Rising food and energy prices continued to drive inflation higher in the third quarter to 6.2 percent.
In the report, the central bank said that its latest charts showed an upward shift in the inflation projection for 2018-2019, which can be attributed mainly to a sharp rise in global crude oil prices, higher prices of domestic food items, higher-than-expected inflation outturns for July and August 2018, and the peso’s depreciation.
“The BSP’s latest baseline forecasts using the 2012-based CPI (consumer price index) series show that average inflation is likely to exceed the upper end of the target range in 2018 and may do so in 2019, even as inflation is expected to revert to within the target in 2020,” the central bank said in a statement.

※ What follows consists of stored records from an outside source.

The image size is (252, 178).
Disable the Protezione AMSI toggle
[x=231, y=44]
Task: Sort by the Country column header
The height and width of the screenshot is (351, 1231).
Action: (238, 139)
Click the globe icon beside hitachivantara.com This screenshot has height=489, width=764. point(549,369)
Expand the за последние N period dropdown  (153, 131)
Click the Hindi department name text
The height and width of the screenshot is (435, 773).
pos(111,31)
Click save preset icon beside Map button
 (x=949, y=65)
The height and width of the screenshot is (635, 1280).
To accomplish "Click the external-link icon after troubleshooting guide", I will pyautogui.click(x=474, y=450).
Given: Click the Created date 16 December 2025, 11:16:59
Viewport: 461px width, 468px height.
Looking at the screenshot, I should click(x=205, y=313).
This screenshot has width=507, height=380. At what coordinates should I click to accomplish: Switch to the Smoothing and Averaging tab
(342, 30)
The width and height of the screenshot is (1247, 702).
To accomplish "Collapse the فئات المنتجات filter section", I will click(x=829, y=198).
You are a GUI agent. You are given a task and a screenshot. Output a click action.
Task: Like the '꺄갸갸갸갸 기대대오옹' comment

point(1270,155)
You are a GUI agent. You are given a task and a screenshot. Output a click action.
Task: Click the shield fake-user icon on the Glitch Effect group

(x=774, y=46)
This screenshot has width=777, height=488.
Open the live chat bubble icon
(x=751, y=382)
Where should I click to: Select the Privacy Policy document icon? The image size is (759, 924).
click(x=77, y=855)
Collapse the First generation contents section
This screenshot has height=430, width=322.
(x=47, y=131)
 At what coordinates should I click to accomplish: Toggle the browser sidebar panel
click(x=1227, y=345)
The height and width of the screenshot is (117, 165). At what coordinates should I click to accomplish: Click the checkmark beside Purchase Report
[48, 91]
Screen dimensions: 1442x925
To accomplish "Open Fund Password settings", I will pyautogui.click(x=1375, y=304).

“However, the implementation of non-monetary mitigating measures, particularly the approval of rice tariffication, could temper further price pressures and thus lead to an earlier return of inflation to within the target range in 2019. Meanwhile, inflation expectations have also remained elevated amid indications of second-round effects,” it added.
Monetary authorities have raised key interest rates by a total of 150 basis points beginning May as inflation exceeded the 2.0-4.0 target, hitting a new nine-year high of 6.7 percent in September.